“I wish there was something we could have done to help him.”
That’s what the neighbor who told me about Matthew said. A perfunctory line and it sounded pretty hollow. She had been busting to be the first to tell people why the meatwagon had come around last night with their police escort. It was just gossip, and then a declarative statement to show she was sympathetic.
Whatever.
Matthew is dead. The ambulance came before the fireworks last night and it was parked out front for a while. The police stayed long after it left so it was pretty damn sure there was a body. I was curious for sure, but I knew someone would tell me at some point.
A call.
A text.
Not even specifically about him but it would be an appendix, or a by the way.

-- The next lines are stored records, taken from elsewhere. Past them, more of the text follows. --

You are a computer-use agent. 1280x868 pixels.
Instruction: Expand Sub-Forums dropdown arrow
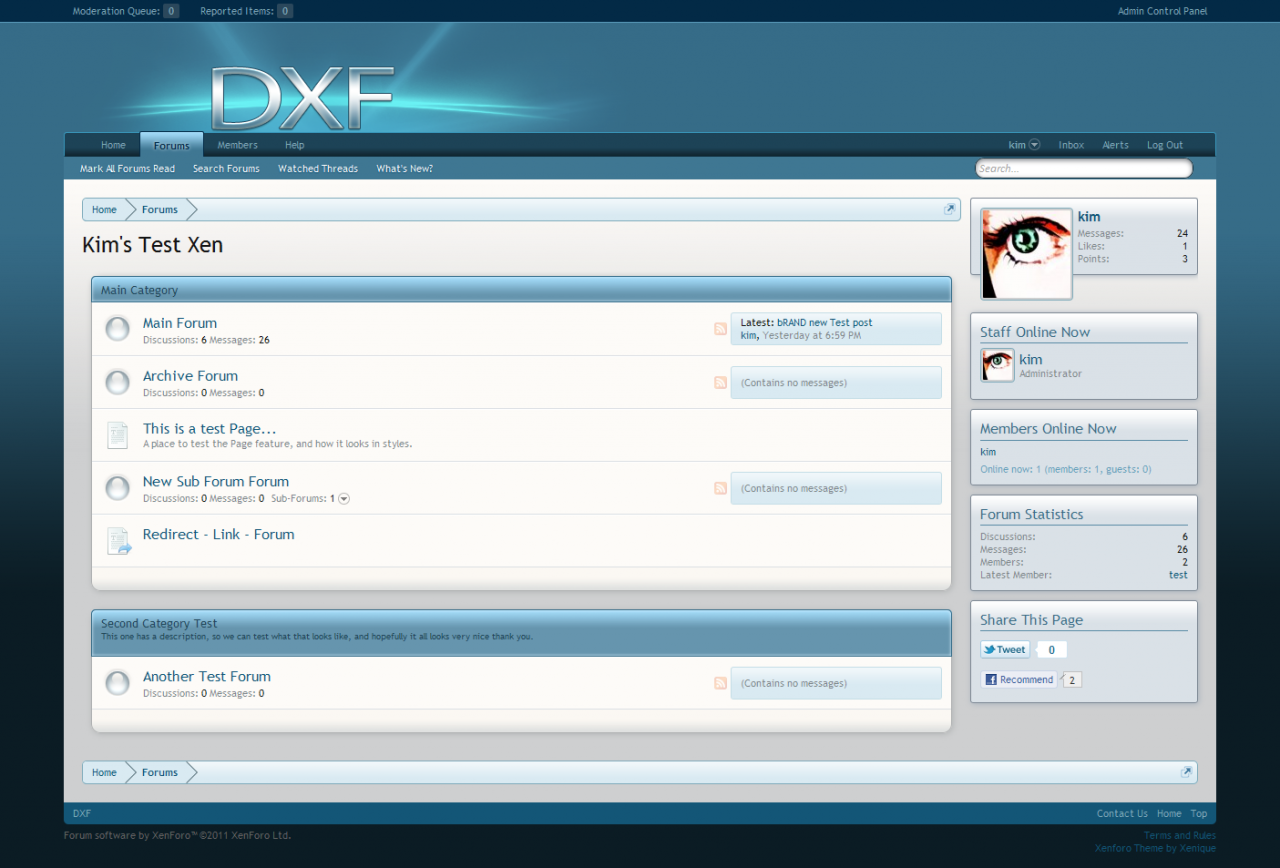coord(344,499)
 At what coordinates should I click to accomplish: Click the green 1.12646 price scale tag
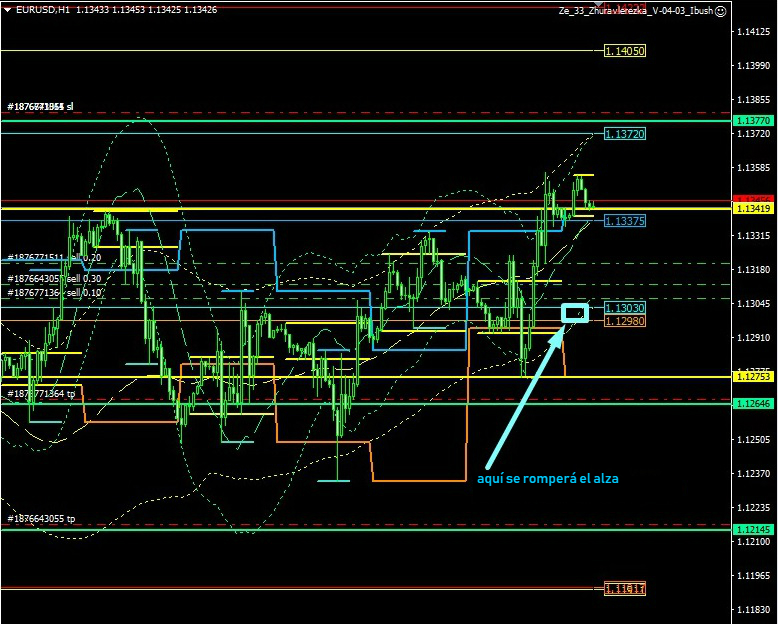coord(753,403)
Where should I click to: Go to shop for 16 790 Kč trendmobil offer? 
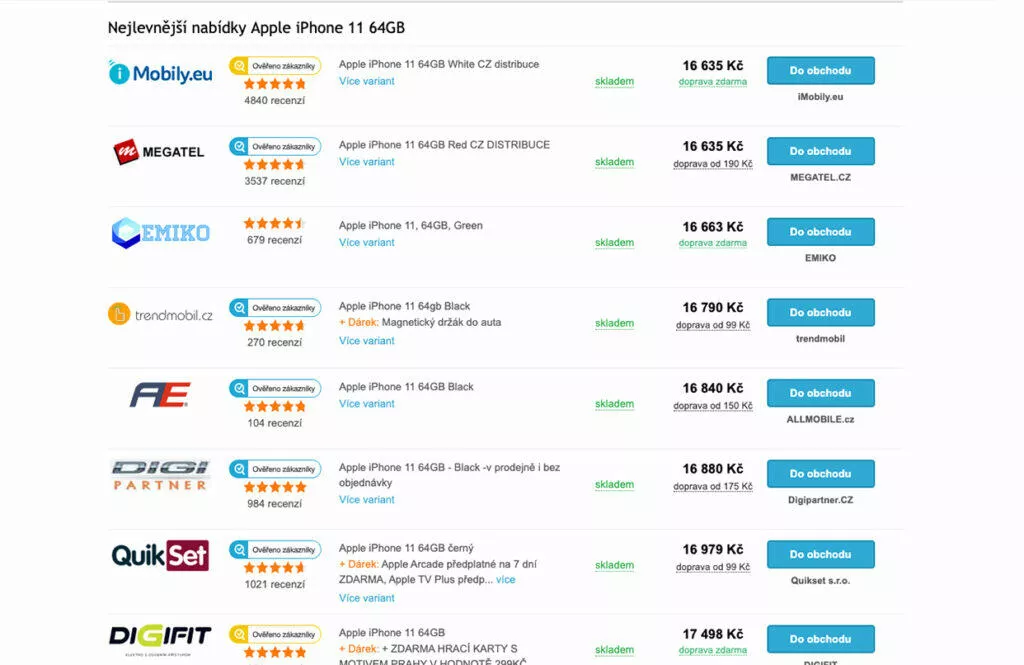(820, 312)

He and I weren’t friends. The only conversation we ever had was him asking me about the dog and admonishing me that she is overweight, and that isn’t any more healthy for dogs than it is humans. He was annoying. My thoughts were simply, well going for days without any sustenance but beer isn’t such a great fucking idea either, you saggy fuck. Mind your business and keep it moving. But I made small talk for a bit, and I fucking hate small talk. Then he asked to borrow a few dollars and that pretty much confirmed my suspicions anyway. He just needed an intro to ask for money. A guy who is about to ask a stranger for money has a special smell about them, or a look, but it’s almost a smell. Need has a smell. Desperation has a smell.

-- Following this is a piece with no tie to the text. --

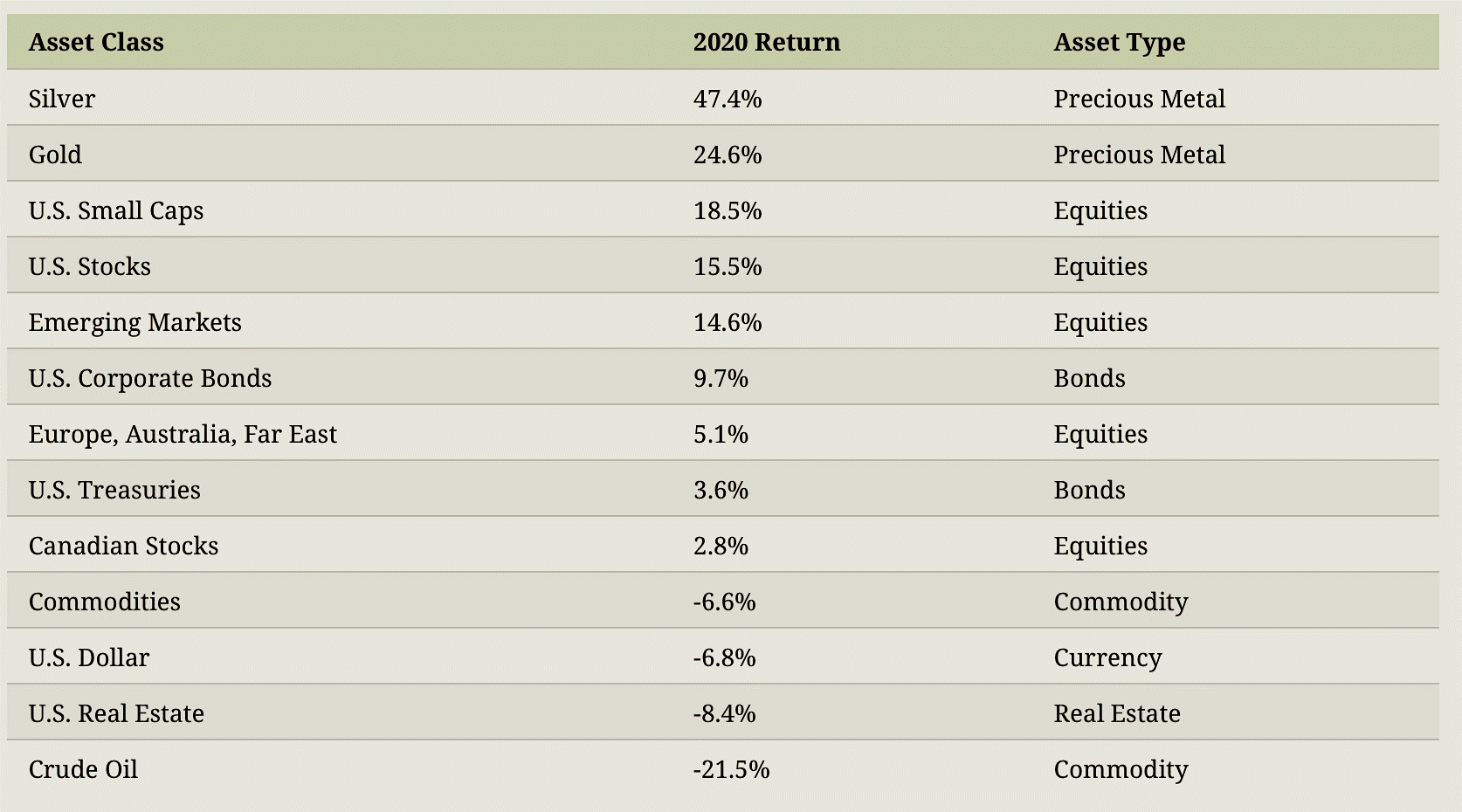Image resolution: width=1462 pixels, height=812 pixels.
Task: Select the Canadian Stocks cell
Action: (x=123, y=546)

I didn’t give him shit. “Lending” money to someone you see every day is a bad habit to get into. A few dollars turns to quite a few and then they start to avoid you, and feelings get hurt and so on. It’s just not where you want to start off with neighbors. I just said dude I got nothing. Is it cruel to deny a human when you’re feeding a dog? Some might think so. I think it’s okay to deny a habit when you’re just barely taking care of your own shit.
And your dog.
I didn’t even know Matthew really. He was just a guy in the building who shuffled back and forth to the corner every so often to re-up his liquid fortification. Don’t know if he had any interests at all, or any family. Knew nothing about him except I watched him inch closer to the long-term dirt nap. Weight dropped off. Belt got longer. Clothes picked up new stains on top of old stains. His body sagged closer and closer to the sidewalk. Last time I saw him, maybe yesterday morning or the morning before, he had gone more yellow than the time I saw him before that. He was little more than a fading life-support system for a shit habit. May The Universe-at-Large forgive me but all I could think… all I could fucking think…
You’re next, pal.
Aannnd?
He was. Sometimes it doesn’t feel so damn good to be right. What’s to do though? Chatty Cathy, the neighbor who told me said the words I wish there was something, but even were they sincere there isn’t a whole lot. Homeboy was pretty much cooked when I moved in back in 2015. Sure there are guys as bad off who made their way back but they took the first steps themselves. I got the impression that Matthew no longer gave a fuck and had no more survival instinct that might have driven those first steps. He was only still a man in the most reaching sense of the word. An addiction will do that. It will reduce an adult human to their most reptilian base-level form. Cognitive function gives way to a slowly failing motor function that really only has a primary purpose and that’s to feed the hole. Even those with a healthy amount of compassion and empathy are going to have to struggle to find something worth saving. I think that’s why people often have such unkind words for addicts. It’s not that they hate the addict so much as that they hate themselves for not being able to muster sympathy.
But I digress…
The meatwagon came and went last night, concluding another story that it doesn’t seem anyone knew. I fucking hate addiction. Everyone’s story should be known by somebody, right? I just fucking hate addiction. It erases people.